## start Dataset rows

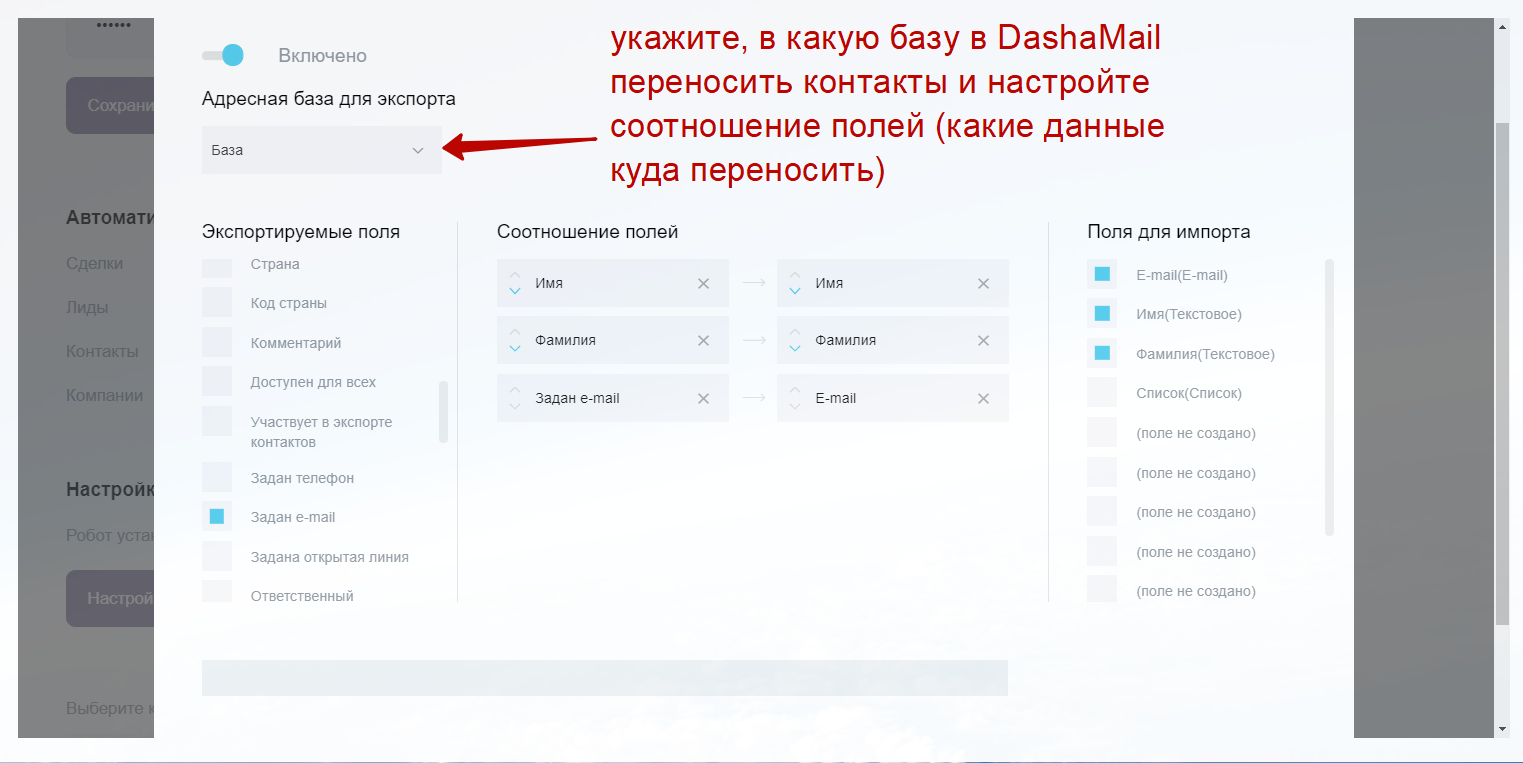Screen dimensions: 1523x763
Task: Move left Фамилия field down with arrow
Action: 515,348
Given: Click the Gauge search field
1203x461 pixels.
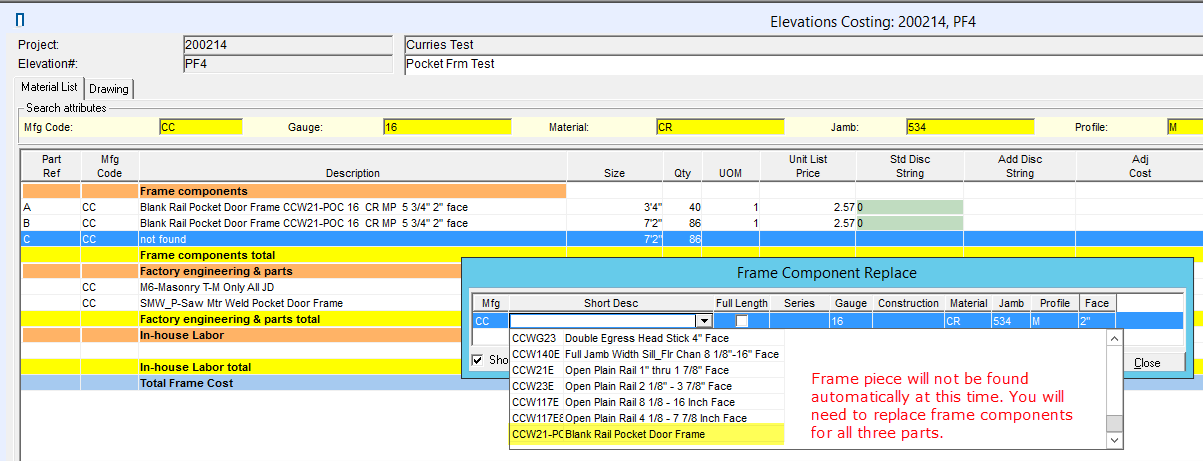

## end Dataset rows

_Request:_ Render every line of the records above as a Markdown table with two columns, Row and Line, numbering the rows and skipping blank lines. Leave the pictures out of the answer.

_Solution to the problem:_
| Row | Line |
|---|---|
| 1 | Screen dimensions: 1523x763 |
| 2 | Task: Move left Фамилия field down with arrow |
| 3 | Action: 515,348 |
| 4 | Given: Click the Gauge search field |
| 5 | 1203x461 pixels. |